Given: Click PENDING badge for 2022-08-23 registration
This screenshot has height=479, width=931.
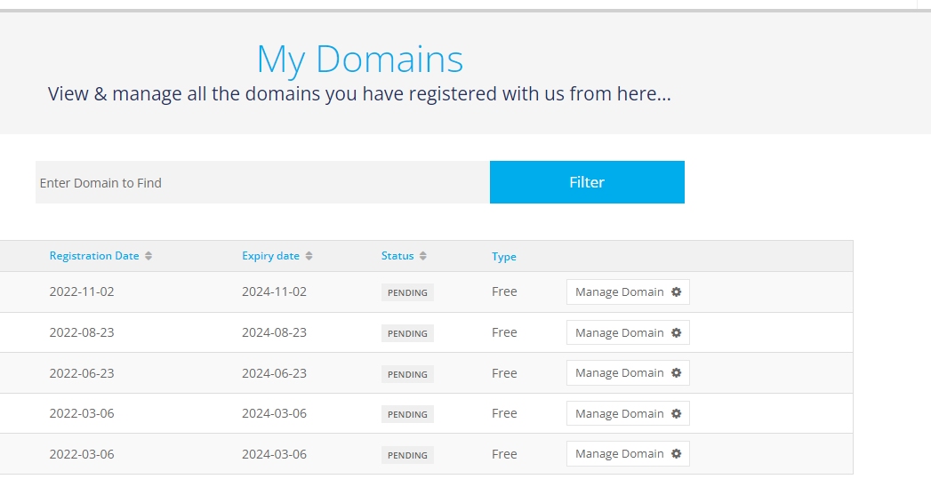Looking at the screenshot, I should point(407,333).
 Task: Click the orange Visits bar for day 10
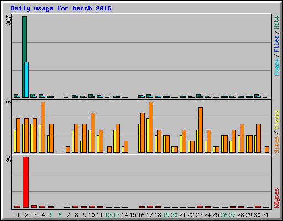point(93,133)
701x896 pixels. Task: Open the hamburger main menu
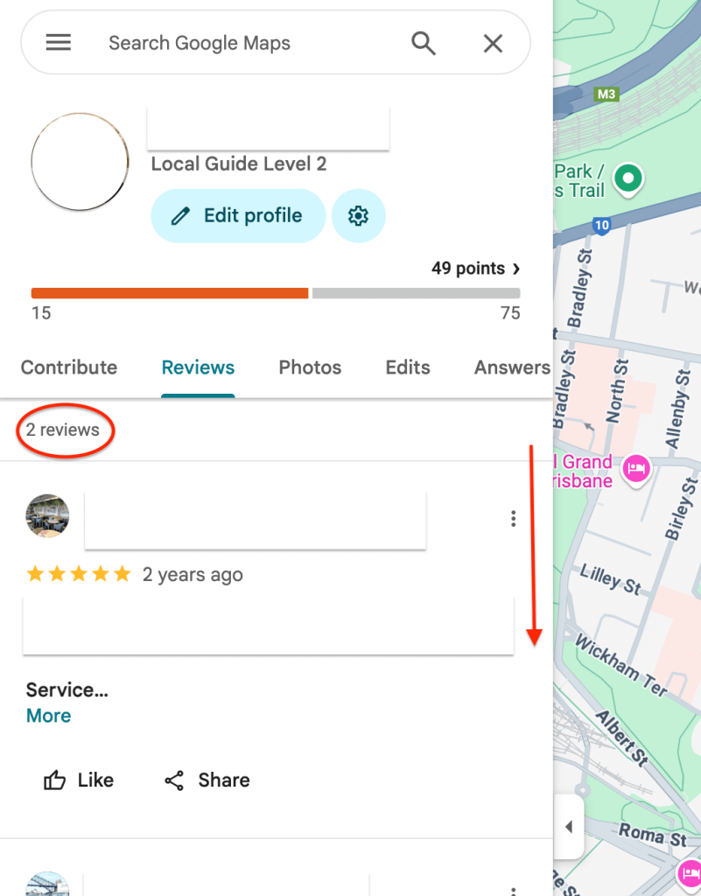tap(59, 43)
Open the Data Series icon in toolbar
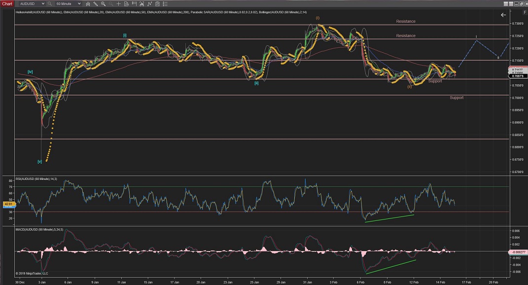 (141, 4)
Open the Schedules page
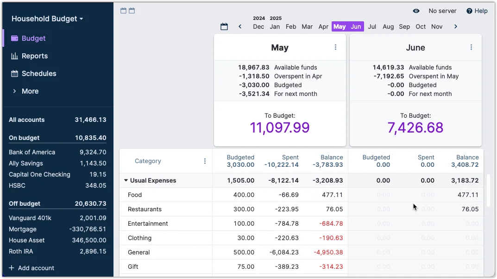 (39, 74)
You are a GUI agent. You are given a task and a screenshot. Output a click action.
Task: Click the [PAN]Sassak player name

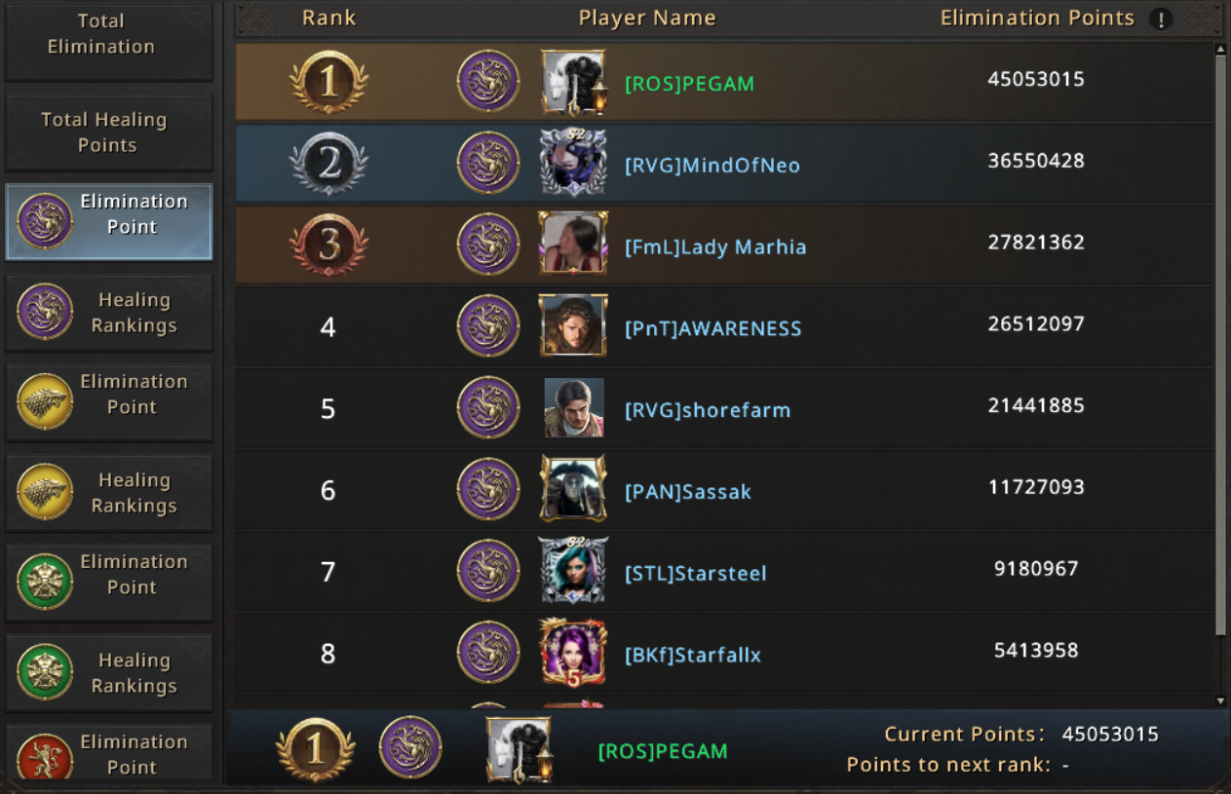[688, 492]
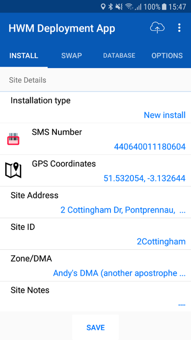
Task: Open the DATABASE tab
Action: click(119, 56)
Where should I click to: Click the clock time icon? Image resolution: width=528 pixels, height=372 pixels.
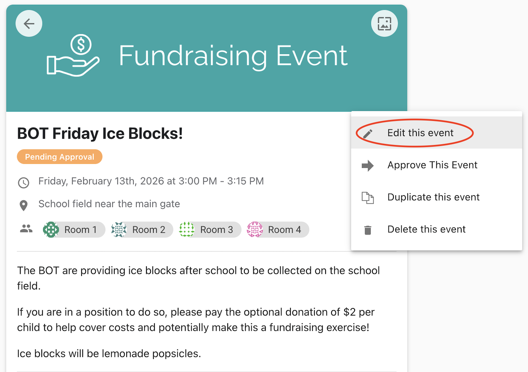pyautogui.click(x=24, y=182)
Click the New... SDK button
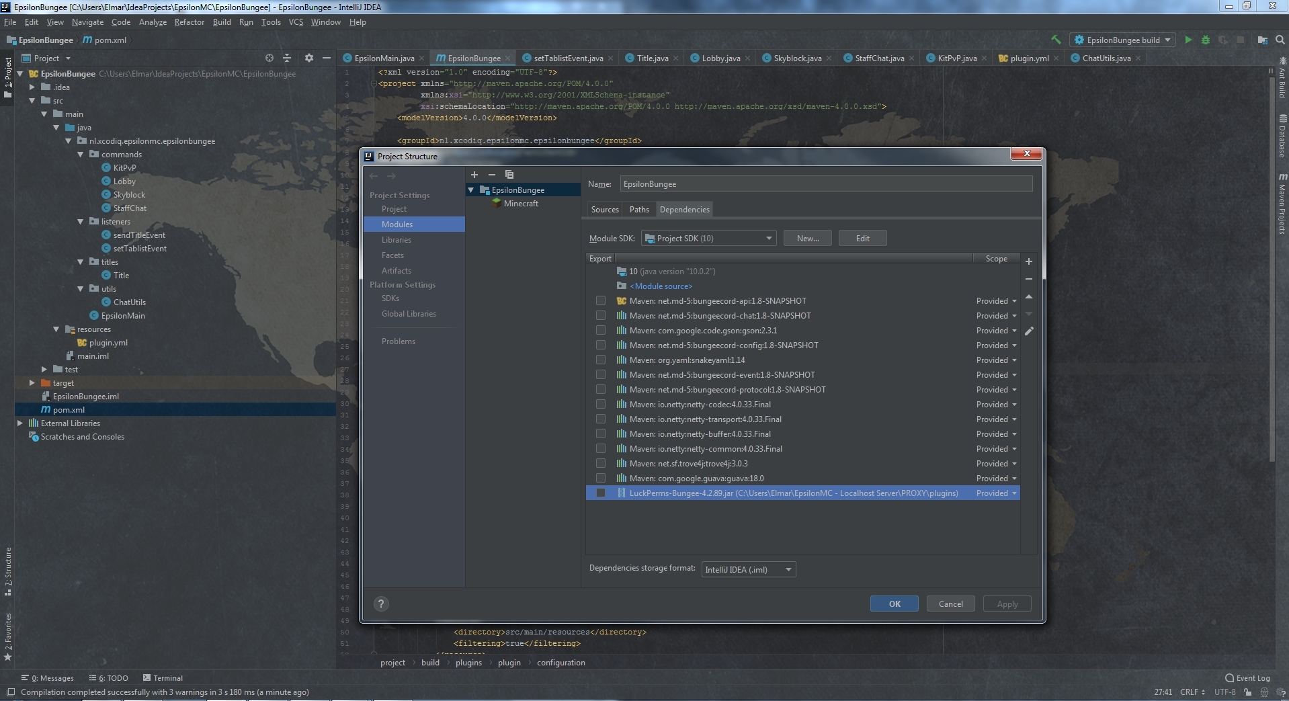1289x701 pixels. 808,239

━━━━━━━━━━━━━━━━

## [Exercise instructions]
Rewrite all of the records above, replacing "Schedules" with "Reports" and keeping everything else the same. Omit the pictures from your answer.

## [Answer to the exercise]
Given: Click PENDING badge for 2022-08-23 registration
This screenshot has height=479, width=931.
Looking at the screenshot, I should point(407,333).
 Task: Click the orange Visits bar for day 10
point(93,133)
701x896 pixels. Task: Open the hamburger main menu
tap(59, 43)
Open the Data Series icon in toolbar
 (141, 4)
Open the Reports page
 (39, 74)
You are a GUI agent. You are given a task and a screenshot. Output a click action.
Task: Click the [PAN]Sassak player name

[688, 492]
Task: Open the DATABASE tab
Action: click(119, 56)
Where should I click to: Click the clock time icon? Image resolution: width=528 pixels, height=372 pixels.
pyautogui.click(x=24, y=182)
Click the New... SDK button
1289x701 pixels. 808,239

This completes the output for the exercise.